I am currently working on iris data in R and I am using knn algorithm for classification I have used 120 data for training and rest 30 for testing but for training I have to specified the value of k but I am not able to understand how I can find the value k
In KNN, finding the value of k is not easy. A small value of k means that noise will have a higher influence on the result and a large value make it computationally expensive. Data scientists usually choose as an odd number if the number of classes is 2 and another simple approach to select k is set k=sqrt(n).
Hope this helps!
# k-NN using caret: library(ISLR) library(caret) # Split the data: data(iris) indxTrain <- createDataPartition(y = iris$Sepal.Length,p = 0.75,list = FALSE) training <- iris[indxTrain,] testing <- iris[-indxTrain,] # Run k-NN: set.seed(400) ctrl <- trainControl(method="repeatedcv",repeats = 3) knnFit <- train(Species ~ ., data = training, method = "knn", trControl = ctrl, preProcess = c("center","scale"),tuneLength = 20) knnFit #Use plots to see optimal number of clusters: #Plotting yields Number of Neighbours Vs accuracy (based on repeated cross validation) plot(knnFit)
This shows 5 has the highest accuracy rate, so the value of k is 5.
Hi Vibhu Can you please explain repeats and tuneLength parameter here?
You can apply elbow method to find out k. We have sjPlot package in R to do this quick. Syntax is simple. sjc.elbow(dataframe) will plot the graph.
The k value where there is bent in the graph tells you how many clusters are there.
Suppose for iris data set
df = iris[-5]
From the graph, we can say that bent is at 2. So, number of clusters equals 2.

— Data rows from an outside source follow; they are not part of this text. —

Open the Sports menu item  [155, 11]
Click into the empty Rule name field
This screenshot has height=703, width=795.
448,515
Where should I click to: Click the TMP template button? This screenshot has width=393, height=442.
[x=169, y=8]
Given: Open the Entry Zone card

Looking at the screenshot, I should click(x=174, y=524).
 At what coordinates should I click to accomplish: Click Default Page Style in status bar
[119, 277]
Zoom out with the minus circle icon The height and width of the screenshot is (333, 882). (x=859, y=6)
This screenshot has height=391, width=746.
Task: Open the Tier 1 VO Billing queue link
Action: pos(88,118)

Check out this article for a nice explanation about KNN and how to choose the right k value
Hope this helps,
- ctrl <- trainControl(method=“repeatedcv”,repeats = 3)
This is the train control fucntion of Caret package. Here we choose repeated cross validation. Repeated 3 means we do everything 3 times for consistency. The number of folds here is omitted, and indicates in how many parts we split the data. The default is 10 folds. In my opinion for roughly 100 samples in this case 10 fold is too high (we only validate ~10 samples each time!). I would suggest using 3CV or 5 CV:
trainControl( method = “repeatedcv”, number = 3, repeats = 5, classProbs = TRUE)

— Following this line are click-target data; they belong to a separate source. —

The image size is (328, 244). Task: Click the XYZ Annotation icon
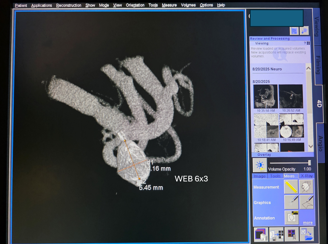[291, 217]
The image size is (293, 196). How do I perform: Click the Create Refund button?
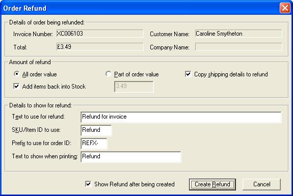coord(212,184)

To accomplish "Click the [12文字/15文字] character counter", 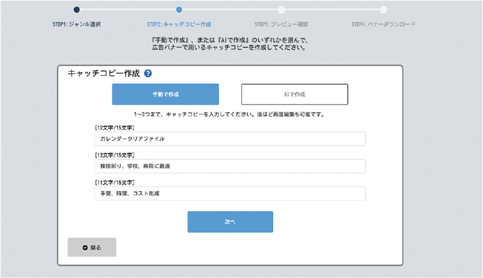I will tap(114, 128).
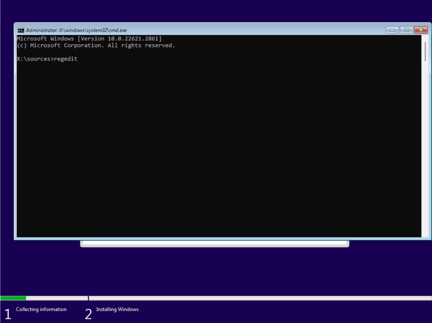
Task: Click the Microsoft Windows version line
Action: click(x=89, y=38)
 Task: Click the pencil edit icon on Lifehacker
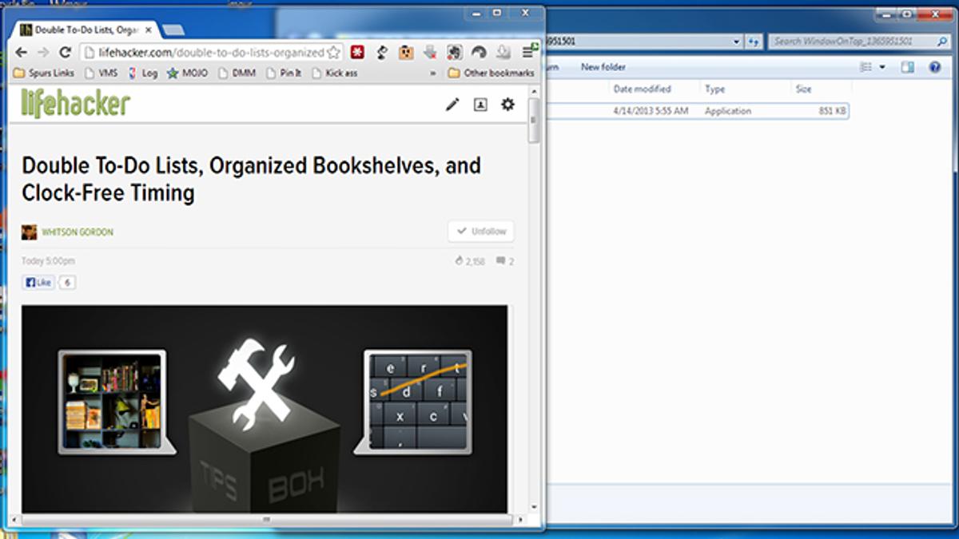pyautogui.click(x=452, y=104)
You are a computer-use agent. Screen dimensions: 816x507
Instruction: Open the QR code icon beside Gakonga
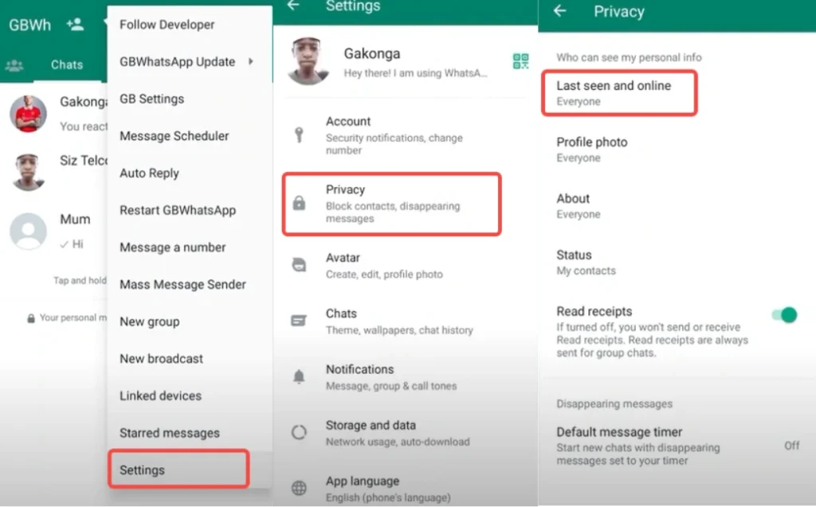(x=520, y=61)
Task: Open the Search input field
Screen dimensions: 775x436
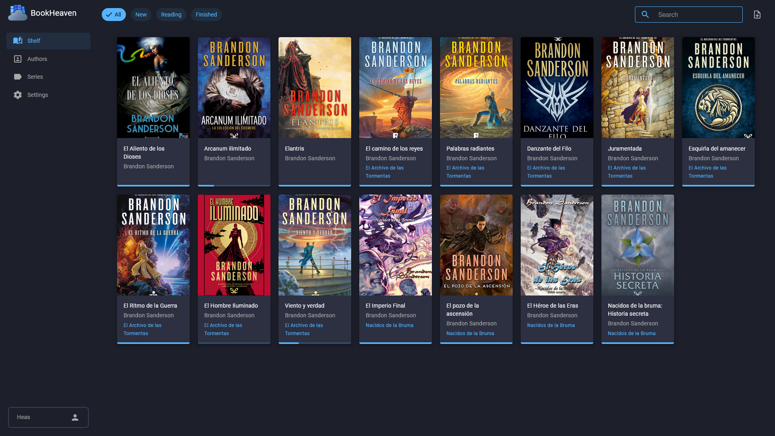Action: pos(694,14)
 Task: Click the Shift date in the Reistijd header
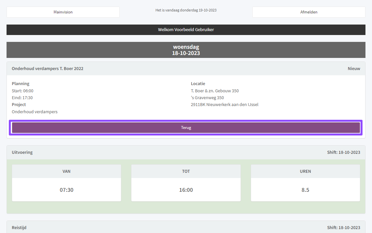(x=344, y=228)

- knnFit <- train(Species ~ ., data = training, method = “knn”, trControl = ctrl, preProcess = c(“center”,“scale”),tuneLength = 20)
In the Caret train function you can specify tuneLength, which is a parameter that uses the parameter(s) default. This is a Caret feature.I think that for kNN, it starts in k=5 and it continues in increments of 2: k = 5, 7, 9, 11, etc… When the cross validation is performed, caret displays the best option for all the parameter values tested.
Hope this helps
It is inappropriate to say which k value suits best without looking at the data. If training samples of similar classes form clusters, then using k value from 1 to 10 will achieve good accuracy. If data is randomly distributed then one cannot say which k value will give the best results. In such cases, you need to find it by performing an empirical analysis.
Rather than focusing on finding suitable k value, use some techniques like SVD and PCA to transform the data. Then believe me KNN or SVM can classify the data very efficiently.
set.seed(123) ctrl=trainControl(method = "cv",number=3) knnfit=train(default.payment.next.month ~., data=training_set, method="knn", preProcess = c("center","scale"), trcontrol=ctrl, tuneLength=5)
Something is wrong; all the Kappa metric values are missing:
Min. : NA Min. : NA
1st Qu.: NA 1st Qu.: NA
Median : NA Median : NA
Mean :NaN Mean :NaN
3rd Qu.: NA 3rd Qu.: NA
Max. : NA Max. : NA
NA’s :1 NA’s :1
can any one help me with this ?
In this case, isn’t it advisable or prudent to choose 4 instead?